Potato in mulch is currently being promoted and refined by CIP in India and Bangladesh. It is an innovative potato production approach, proving popular with farmers. Seed potatoes are laid directly onto untilled soil and covered with leftover straw mulch from the rice harvest. The potatoes are ready in about three months in time for the next crop to be planted.
“It speeds up the turnaround time as the soil does not need time to dry, which is required in the case of tillage,” says Jan Kreuze, Crop and Systems Science Division Leader at CIP. “It boosts food security by enabling an additional crop to be cultivated in the gap between rice harvests, and as they can harvest earlier, farmers can get more money at the market.”
In Bihar, where access to transport and power is limited, potato in mulch brings a definite advantage over traditional approaches as there is no need to use plowing equipment. This, combined with lower production costs, means that potato production could become more appealing to young people who are leaving rural communities for work in the cities.
“Urban migration is a huge challenge for farming so an approach that reduces the labor needed, lowers production costs, improves efficiencies in resource use and generates income and employment opportunities to help stem the tide is very welcome,” says Dr Suresh Kakraliya, Senior Agronomist, CIP India. “We are also now intercropping with maize and mung bean, respectively, which will bring more opportunities.”

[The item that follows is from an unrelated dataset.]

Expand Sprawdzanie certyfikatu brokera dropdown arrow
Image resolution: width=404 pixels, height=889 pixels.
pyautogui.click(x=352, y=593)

As well as proving popular with farmers, potato in mulch ticks many boxes when it comes to the environment. One of the reasons for lower production costs is that the approach is regenerative, which means it requires fewer inputs like fertilizers, pesticides, and water. Also, as the mulch is not burned as in traditional production systems, GHG emissions are reduced, and organic matter in the soil is increased, which improves its health and ability to sequester carbon.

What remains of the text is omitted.